### THE PROBLEM
Every record below needs to be written out exactly, apart from the pictures.

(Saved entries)

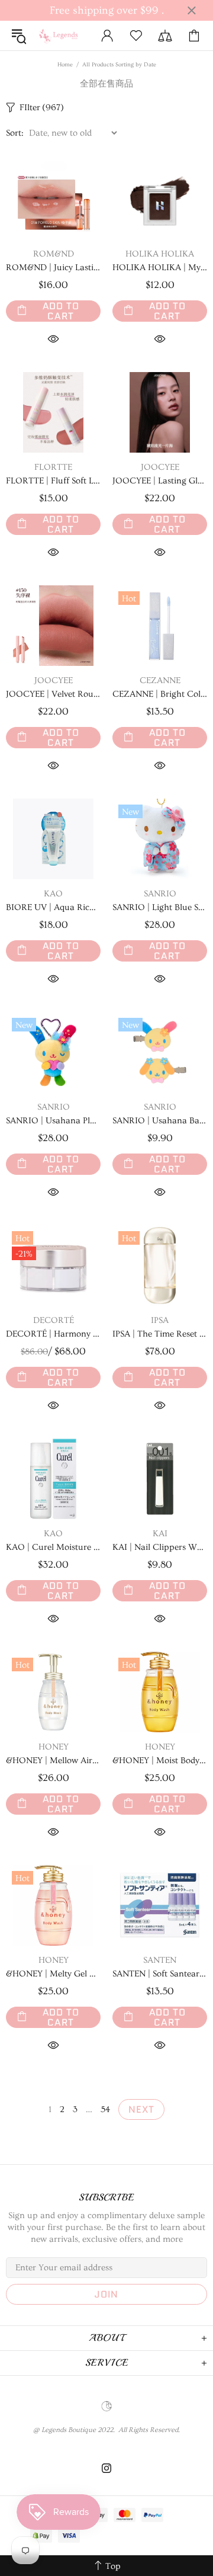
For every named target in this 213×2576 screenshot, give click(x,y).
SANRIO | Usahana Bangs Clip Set (159, 1121)
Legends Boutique (61, 35)
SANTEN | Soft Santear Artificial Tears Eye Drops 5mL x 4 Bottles (159, 1974)
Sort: (15, 133)
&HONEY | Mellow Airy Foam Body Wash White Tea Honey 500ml (53, 1760)
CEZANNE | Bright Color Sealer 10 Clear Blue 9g (159, 694)
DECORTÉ (53, 1320)
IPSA (160, 1320)
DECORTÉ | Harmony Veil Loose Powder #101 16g (53, 1334)
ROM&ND (53, 254)
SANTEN (159, 1960)
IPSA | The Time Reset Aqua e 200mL (159, 1334)
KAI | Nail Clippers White (159, 1547)
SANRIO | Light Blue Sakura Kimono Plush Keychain (159, 907)
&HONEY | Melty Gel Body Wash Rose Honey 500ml (53, 1974)
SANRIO (160, 894)
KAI (160, 1534)
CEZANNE (160, 680)
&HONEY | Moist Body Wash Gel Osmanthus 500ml (159, 1760)
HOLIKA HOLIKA (159, 254)
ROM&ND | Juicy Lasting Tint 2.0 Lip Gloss (53, 267)
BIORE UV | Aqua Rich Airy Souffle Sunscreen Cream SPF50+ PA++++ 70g (53, 907)
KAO (53, 894)
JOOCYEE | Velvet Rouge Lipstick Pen (53, 694)
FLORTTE (53, 467)
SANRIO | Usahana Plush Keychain (53, 1121)
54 (105, 2109)
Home (65, 64)
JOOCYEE (160, 467)
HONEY (53, 1747)
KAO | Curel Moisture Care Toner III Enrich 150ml (53, 1547)
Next (141, 2109)
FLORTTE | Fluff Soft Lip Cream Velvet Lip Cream (53, 481)
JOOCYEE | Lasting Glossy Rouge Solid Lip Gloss (159, 481)
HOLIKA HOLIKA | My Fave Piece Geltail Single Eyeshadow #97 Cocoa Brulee (159, 267)
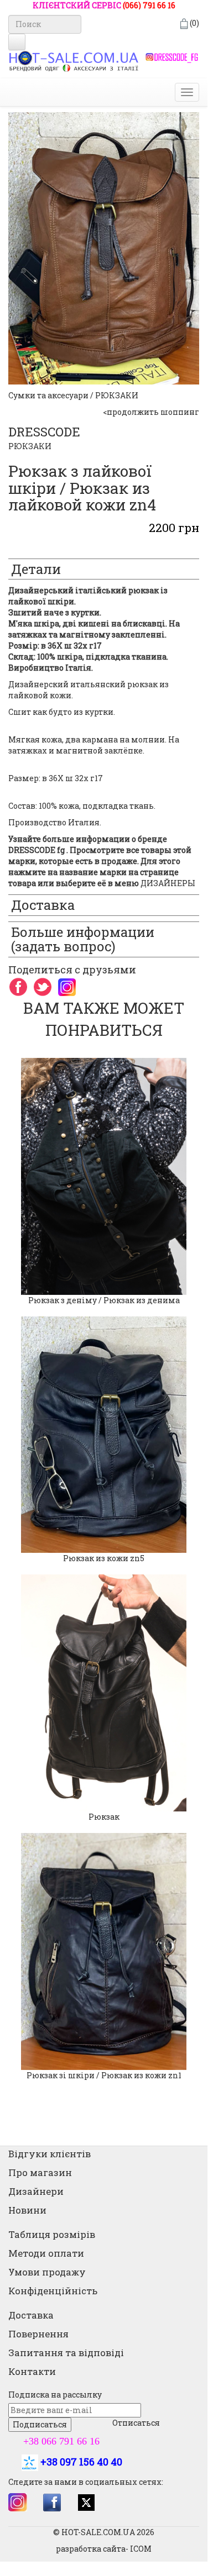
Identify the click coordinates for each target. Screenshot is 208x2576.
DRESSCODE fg (36, 850)
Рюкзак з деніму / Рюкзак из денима (104, 1300)
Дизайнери (36, 2191)
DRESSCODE (44, 432)
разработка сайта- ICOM (104, 2548)
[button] (5, 1574)
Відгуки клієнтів (49, 2153)
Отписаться (136, 2422)
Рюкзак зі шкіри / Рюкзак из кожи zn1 (104, 2075)
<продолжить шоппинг (151, 412)
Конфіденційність (52, 2290)
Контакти (32, 2371)
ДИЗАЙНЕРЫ (168, 883)
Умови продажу (47, 2272)
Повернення (38, 2333)
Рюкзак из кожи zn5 (103, 1558)
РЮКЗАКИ (29, 446)
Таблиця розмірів (51, 2234)
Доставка (31, 2315)
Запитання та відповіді (66, 2352)
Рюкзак (104, 1816)
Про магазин (40, 2172)
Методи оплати (46, 2253)
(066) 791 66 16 (149, 5)
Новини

### FINISHED TASK
For every named target in this 213×2576 screenshot, give click(x,y).
SANRIO | Usahana Bangs Clip Set (159, 1121)
Legends Boutique (61, 35)
SANTEN | Soft Santear Artificial Tears Eye Drops 5mL x 4 Bottles (159, 1974)
Sort: (15, 133)
&HONEY | Mellow Airy Foam Body Wash White Tea Honey 500ml (53, 1760)
CEZANNE | Bright Color Sealer 10 Clear Blue 9g (159, 694)
DECORTÉ (53, 1320)
IPSA (160, 1320)
DECORTÉ | Harmony Veil Loose Powder #101 16g (53, 1334)
ROM&ND (53, 254)
SANTEN (159, 1960)
IPSA | The Time Reset Aqua e 200mL (159, 1334)
KAI | Nail Clippers White (159, 1547)
SANRIO | Light Blue Sakura Kimono Plush Keychain (159, 907)
&HONEY | Melty Gel Body Wash Rose Honey 500ml (53, 1974)
SANRIO (160, 894)
KAI (160, 1534)
CEZANNE (160, 680)
&HONEY | Moist Body Wash Gel Osmanthus 500ml (159, 1760)
HOLIKA HOLIKA (159, 254)
ROM&ND | Juicy Lasting Tint 2.0 Lip Gloss (53, 267)
BIORE UV | Aqua Rich Airy Souffle Sunscreen Cream SPF50+ PA++++ 70g (53, 907)
KAO (53, 894)
JOOCYEE | Velvet Rouge Lipstick Pen (53, 694)
FLORTTE (53, 467)
SANRIO | Usahana Plush Keychain (53, 1121)
54 (105, 2109)
Home (65, 64)
JOOCYEE (160, 467)
HONEY (53, 1747)
KAO | Curel Moisture Care Toner III Enrich 150ml (53, 1547)
Next (141, 2109)
FLORTTE | Fluff Soft Lip Cream Velvet Lip Cream (53, 481)
JOOCYEE | Lasting Glossy Rouge Solid Lip Gloss (159, 481)
HOLIKA HOLIKA | My Fave Piece Geltail Single Eyeshadow #97 Cocoa Brulee (159, 267)
Identify the click coordinates for each target. Screenshot is 208x2576.
DRESSCODE fg (36, 850)
Рюкзак з деніму / Рюкзак из денима (104, 1300)
Дизайнери (36, 2191)
DRESSCODE (44, 432)
разработка сайта- ICOM (104, 2548)
[button] (5, 1574)
Відгуки клієнтів (49, 2153)
Отписаться (136, 2422)
Рюкзак зі шкіри / Рюкзак из кожи zn1 (104, 2075)
<продолжить шоппинг (151, 412)
Конфіденційність (52, 2290)
Контакти (32, 2371)
ДИЗАЙНЕРЫ (168, 883)
Умови продажу (47, 2272)
Повернення (38, 2333)
Рюкзак из кожи zn5 (103, 1558)
РЮКЗАКИ (29, 446)
Таблиця розмірів (51, 2234)
Доставка (31, 2315)
Запитання та відповіді (66, 2352)
Рюкзак (104, 1816)
Про магазин (40, 2172)
Методи оплати (46, 2253)
(066) 791 66 16 (149, 5)
Новини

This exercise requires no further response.